Problem to work on: In the records below, replace every occurrence of "At what coordinates should I click to accomplish" with "Which point should I select to complete" and leave all other text unchanged.

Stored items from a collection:
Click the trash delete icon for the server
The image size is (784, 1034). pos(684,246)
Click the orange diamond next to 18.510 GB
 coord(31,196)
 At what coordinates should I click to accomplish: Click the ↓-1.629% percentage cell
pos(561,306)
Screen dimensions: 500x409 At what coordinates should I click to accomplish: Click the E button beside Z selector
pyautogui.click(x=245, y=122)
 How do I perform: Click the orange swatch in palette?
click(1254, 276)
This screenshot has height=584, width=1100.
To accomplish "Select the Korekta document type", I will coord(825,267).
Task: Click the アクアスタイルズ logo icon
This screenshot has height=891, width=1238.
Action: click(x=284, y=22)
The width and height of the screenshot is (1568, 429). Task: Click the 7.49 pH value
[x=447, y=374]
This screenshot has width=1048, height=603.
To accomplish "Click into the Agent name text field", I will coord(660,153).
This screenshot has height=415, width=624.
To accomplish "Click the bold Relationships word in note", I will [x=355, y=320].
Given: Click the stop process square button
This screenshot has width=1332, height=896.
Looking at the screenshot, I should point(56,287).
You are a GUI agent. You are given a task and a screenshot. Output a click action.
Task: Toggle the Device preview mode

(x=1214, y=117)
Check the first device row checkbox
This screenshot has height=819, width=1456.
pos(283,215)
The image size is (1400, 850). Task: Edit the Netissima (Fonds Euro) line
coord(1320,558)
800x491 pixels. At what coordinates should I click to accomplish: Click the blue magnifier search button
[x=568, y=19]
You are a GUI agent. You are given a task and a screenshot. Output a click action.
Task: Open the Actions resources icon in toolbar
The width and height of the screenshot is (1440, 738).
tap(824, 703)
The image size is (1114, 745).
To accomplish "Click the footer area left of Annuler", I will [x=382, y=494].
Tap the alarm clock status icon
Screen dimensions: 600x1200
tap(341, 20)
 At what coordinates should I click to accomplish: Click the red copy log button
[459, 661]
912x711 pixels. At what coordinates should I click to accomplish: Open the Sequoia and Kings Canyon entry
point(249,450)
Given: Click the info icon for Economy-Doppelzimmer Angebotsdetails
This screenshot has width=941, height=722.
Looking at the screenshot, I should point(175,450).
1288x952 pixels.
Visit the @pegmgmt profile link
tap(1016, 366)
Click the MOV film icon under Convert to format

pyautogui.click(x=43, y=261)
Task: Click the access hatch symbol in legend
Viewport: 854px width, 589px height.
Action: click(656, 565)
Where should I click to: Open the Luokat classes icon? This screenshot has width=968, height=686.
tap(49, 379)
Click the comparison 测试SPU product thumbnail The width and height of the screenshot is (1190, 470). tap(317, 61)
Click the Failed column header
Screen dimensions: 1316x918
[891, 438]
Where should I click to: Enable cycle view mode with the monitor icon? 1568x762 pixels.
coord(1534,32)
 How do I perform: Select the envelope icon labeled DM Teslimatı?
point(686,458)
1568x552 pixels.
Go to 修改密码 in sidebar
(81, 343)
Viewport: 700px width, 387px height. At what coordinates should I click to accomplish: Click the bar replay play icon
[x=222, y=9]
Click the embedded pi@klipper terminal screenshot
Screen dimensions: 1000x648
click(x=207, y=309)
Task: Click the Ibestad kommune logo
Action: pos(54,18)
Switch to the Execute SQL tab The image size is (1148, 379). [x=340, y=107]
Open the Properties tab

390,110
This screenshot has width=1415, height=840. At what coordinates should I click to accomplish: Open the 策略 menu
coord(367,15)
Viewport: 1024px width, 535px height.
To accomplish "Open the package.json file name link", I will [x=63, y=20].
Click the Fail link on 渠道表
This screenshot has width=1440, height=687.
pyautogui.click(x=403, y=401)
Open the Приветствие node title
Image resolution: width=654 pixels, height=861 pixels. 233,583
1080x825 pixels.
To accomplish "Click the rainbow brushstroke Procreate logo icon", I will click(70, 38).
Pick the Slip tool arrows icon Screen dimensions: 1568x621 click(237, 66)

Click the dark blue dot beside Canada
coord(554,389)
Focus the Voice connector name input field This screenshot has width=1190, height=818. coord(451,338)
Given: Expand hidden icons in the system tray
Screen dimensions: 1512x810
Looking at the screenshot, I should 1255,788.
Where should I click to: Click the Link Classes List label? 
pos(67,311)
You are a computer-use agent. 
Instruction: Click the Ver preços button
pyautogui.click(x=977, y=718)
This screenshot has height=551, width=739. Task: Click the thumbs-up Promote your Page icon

Problem solution:
Click the trash delete icon for the server
The image size is (784, 1034). pos(684,246)
Click the orange diamond next to 18.510 GB
 coord(31,196)
 Which point should I select to complete: Click the ↓-1.629% percentage cell
pos(561,306)
Screen dimensions: 500x409 Which point should I select to complete: Click the E button beside Z selector
pyautogui.click(x=245, y=122)
 How do I perform: Click the orange swatch in palette?
click(1254, 276)
This screenshot has height=584, width=1100.
To accomplish "Select the Korekta document type", I will coord(825,267).
Task: Click the アクアスタイルズ logo icon
This screenshot has height=891, width=1238.
Action: click(x=284, y=22)
The width and height of the screenshot is (1568, 429). Task: Click the 7.49 pH value
[x=447, y=374]
This screenshot has width=1048, height=603.
To accomplish "Click into the Agent name text field", I will coord(660,153).
This screenshot has height=415, width=624.
To accomplish "Click the bold Relationships word in note", I will [x=355, y=320].
Given: Click the stop process square button
This screenshot has width=1332, height=896.
Looking at the screenshot, I should point(56,287).
You are a GUI agent. You are given a task and a screenshot. Output a click action.
Task: Toggle the Device preview mode

(x=1214, y=117)
Check the first device row checkbox
This screenshot has height=819, width=1456.
pos(283,215)
The image size is (1400, 850). Task: Edit the Netissima (Fonds Euro) line
coord(1320,558)
800x491 pixels. Which point should I select to complete: Click the blue magnifier search button
[x=568, y=19]
You are a GUI agent. You are given a task and a screenshot. Output a click action.
Task: Open the Actions resources icon in toolbar
The width and height of the screenshot is (1440, 738).
tap(824, 703)
The image size is (1114, 745).
To accomplish "Click the footer area left of Annuler", I will [x=382, y=494].
Tap the alarm clock status icon
Screen dimensions: 600x1200
tap(341, 20)
 Which point should I select to complete: Click the red copy log button
[459, 661]
912x711 pixels. Which point should I select to complete: Open the Sequoia and Kings Canyon entry
point(249,450)
Given: Click the info icon for Economy-Doppelzimmer Angebotsdetails
This screenshot has width=941, height=722.
Looking at the screenshot, I should point(175,450).
1288x952 pixels.
Visit the @pegmgmt profile link
tap(1016, 366)
Click the MOV film icon under Convert to format

pyautogui.click(x=43, y=261)
Task: Click the access hatch symbol in legend
Viewport: 854px width, 589px height.
Action: click(656, 565)
Where should I click to: Open the Luokat classes icon? This screenshot has width=968, height=686.
tap(49, 379)
Click the comparison 测试SPU product thumbnail The width and height of the screenshot is (1190, 470). tap(317, 61)
Click the Failed column header
Screen dimensions: 1316x918
[891, 438]
Where should I click to: Enable cycle view mode with the monitor icon? 1568x762 pixels.
coord(1534,32)
 How do I perform: Select the envelope icon labeled DM Teslimatı?
point(686,458)
1568x552 pixels.
Go to 修改密码 in sidebar
(81, 343)
Viewport: 700px width, 387px height. Which point should I select to complete: Click the bar replay play icon
[x=222, y=9]
Click the embedded pi@klipper terminal screenshot
Screen dimensions: 1000x648
click(x=207, y=309)
Task: Click the Ibestad kommune logo
Action: pos(54,18)
Switch to the Execute SQL tab The image size is (1148, 379). [x=340, y=107]
Open the Properties tab

390,110
This screenshot has width=1415, height=840. Which point should I select to complete: Open the 策略 menu
coord(367,15)
Viewport: 1024px width, 535px height.
To accomplish "Open the package.json file name link", I will [x=63, y=20].
Click the Fail link on 渠道表
This screenshot has width=1440, height=687.
pyautogui.click(x=403, y=401)
Open the Приветствие node title
Image resolution: width=654 pixels, height=861 pixels. 233,583
1080x825 pixels.
To accomplish "Click the rainbow brushstroke Procreate logo icon", I will click(70, 38).
Pick the Slip tool arrows icon Screen dimensions: 1568x621 click(237, 66)

Click the dark blue dot beside Canada
coord(554,389)
Focus the Voice connector name input field This screenshot has width=1190, height=818. coord(451,338)
Given: Expand hidden icons in the system tray
Screen dimensions: 1512x810
Looking at the screenshot, I should 1255,788.
Where should I click to: Click the Link Classes List label? 
pos(67,311)
You are a computer-use agent. 
Instruction: Click the Ver preços button
pyautogui.click(x=977, y=718)
This screenshot has height=551, width=739. Task: Click the thumbs-up Promote your Page icon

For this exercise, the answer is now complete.